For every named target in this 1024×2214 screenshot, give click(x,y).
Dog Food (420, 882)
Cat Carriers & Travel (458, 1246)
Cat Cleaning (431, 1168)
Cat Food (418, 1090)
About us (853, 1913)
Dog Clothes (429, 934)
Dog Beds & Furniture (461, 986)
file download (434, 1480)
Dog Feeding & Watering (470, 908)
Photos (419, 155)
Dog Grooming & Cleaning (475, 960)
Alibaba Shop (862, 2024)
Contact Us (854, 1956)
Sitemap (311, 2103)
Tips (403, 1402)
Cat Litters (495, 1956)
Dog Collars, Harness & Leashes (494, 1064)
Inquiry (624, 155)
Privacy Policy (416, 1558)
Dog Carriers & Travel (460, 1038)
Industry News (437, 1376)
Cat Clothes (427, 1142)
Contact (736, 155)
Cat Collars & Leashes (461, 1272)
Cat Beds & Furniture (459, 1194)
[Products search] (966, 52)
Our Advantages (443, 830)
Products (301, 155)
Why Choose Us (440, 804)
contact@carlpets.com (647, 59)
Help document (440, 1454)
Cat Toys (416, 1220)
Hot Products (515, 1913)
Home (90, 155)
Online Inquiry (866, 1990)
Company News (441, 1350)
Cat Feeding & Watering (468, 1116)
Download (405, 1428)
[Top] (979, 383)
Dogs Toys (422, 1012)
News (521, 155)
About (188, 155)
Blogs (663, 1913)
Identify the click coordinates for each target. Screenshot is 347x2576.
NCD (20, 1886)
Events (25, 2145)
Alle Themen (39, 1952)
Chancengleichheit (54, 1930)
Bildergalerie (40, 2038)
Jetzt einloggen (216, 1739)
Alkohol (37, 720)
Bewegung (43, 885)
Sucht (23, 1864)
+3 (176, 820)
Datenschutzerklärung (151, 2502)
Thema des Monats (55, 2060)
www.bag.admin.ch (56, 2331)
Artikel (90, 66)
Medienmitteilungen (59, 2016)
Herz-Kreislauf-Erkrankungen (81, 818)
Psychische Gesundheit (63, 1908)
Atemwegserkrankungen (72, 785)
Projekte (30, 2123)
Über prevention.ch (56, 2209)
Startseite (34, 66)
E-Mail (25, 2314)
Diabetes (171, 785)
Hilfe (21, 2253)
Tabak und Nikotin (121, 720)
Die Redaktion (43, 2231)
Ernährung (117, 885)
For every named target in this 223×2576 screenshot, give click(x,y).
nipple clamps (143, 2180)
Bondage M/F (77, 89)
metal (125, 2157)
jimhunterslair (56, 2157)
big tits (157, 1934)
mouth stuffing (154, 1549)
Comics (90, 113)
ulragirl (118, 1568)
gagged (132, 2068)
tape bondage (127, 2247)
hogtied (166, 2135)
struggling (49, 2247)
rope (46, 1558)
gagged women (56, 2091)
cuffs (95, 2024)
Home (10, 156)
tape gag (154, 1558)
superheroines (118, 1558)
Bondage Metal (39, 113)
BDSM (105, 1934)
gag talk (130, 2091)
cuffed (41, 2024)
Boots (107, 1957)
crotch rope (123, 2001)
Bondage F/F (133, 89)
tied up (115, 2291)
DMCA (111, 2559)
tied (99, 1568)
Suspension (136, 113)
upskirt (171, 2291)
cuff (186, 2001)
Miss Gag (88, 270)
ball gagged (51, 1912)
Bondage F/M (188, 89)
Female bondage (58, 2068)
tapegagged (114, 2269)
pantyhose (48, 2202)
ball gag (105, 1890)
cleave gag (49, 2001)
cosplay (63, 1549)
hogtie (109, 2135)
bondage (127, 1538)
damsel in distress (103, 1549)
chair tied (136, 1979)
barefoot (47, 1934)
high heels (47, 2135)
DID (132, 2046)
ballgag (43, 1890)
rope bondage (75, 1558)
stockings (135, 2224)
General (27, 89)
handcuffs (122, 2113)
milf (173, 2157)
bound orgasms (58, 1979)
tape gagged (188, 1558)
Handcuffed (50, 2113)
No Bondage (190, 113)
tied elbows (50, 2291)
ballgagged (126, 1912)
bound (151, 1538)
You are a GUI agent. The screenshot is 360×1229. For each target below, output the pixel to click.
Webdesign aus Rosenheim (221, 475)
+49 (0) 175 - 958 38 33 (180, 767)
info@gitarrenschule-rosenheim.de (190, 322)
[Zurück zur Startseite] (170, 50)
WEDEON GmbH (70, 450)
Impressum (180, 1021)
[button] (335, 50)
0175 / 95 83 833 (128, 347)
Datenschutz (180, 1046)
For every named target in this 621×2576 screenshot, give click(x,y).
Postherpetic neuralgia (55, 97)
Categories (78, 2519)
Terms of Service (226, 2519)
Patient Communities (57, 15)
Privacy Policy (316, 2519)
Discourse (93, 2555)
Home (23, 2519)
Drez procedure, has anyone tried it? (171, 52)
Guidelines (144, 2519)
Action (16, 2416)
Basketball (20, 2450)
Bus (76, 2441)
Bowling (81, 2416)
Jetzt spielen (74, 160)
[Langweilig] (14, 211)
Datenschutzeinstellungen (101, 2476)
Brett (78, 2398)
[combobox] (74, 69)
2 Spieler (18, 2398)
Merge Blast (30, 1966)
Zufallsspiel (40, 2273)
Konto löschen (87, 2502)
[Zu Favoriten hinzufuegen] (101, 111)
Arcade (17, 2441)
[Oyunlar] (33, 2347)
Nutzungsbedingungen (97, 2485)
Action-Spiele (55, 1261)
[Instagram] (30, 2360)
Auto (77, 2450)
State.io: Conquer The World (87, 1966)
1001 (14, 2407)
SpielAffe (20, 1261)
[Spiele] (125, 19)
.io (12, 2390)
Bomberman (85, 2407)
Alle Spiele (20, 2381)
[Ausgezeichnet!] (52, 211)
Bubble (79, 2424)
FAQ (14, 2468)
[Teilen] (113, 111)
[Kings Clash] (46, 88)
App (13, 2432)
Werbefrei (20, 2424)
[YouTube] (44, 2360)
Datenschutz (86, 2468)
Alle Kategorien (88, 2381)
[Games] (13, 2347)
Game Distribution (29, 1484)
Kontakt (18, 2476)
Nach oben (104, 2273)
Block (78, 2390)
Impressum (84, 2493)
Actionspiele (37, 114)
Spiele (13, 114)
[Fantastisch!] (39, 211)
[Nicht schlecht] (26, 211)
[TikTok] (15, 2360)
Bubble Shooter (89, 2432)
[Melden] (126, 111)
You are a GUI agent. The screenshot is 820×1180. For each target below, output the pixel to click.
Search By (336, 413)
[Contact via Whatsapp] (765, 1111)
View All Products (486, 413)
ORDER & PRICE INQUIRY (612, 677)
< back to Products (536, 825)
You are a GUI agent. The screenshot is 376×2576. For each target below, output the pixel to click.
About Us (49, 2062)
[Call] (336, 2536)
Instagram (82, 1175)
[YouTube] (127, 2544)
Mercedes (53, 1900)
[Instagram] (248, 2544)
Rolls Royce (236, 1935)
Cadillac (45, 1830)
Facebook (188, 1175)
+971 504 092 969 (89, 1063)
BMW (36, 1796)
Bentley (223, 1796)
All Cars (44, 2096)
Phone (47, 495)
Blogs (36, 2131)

● Activity
When you reach the line that contains "Werbefrei (20, 2424)" in the material above, please copy it and every line after it exactly, stopping only at the last line.

● Solution to the problem
Werbefrei (20, 2424)
[YouTube] (44, 2360)
Datenschutz (86, 2468)
Alle Kategorien (88, 2381)
[Games] (13, 2347)
Game Distribution (29, 1484)
Kontakt (18, 2476)
Nach oben (104, 2273)
Block (78, 2390)
Impressum (84, 2493)
Actionspiele (37, 114)
Spiele (13, 114)
[Fantastisch!] (39, 211)
[Nicht schlecht] (26, 211)
[TikTok] (15, 2360)
Bubble Shooter (89, 2432)
[Melden] (126, 111)
You are a GUI agent. The screenshot is 820×1180. For each target below, output the pixel to click.
Search By (336, 413)
[Contact via Whatsapp] (765, 1111)
View All Products (486, 413)
ORDER & PRICE INQUIRY (612, 677)
< back to Products (536, 825)
You are a GUI agent. The screenshot is 376×2576. For each target below, output the pixel to click.
About Us (49, 2062)
[Call] (336, 2536)
Instagram (82, 1175)
[YouTube] (127, 2544)
Mercedes (53, 1900)
[Instagram] (248, 2544)
Rolls Royce (236, 1935)
Cadillac (45, 1830)
Facebook (188, 1175)
+971 504 092 969 (89, 1063)
BMW (36, 1796)
Bentley (223, 1796)
All Cars (44, 2096)
Phone (47, 495)
Blogs (36, 2131)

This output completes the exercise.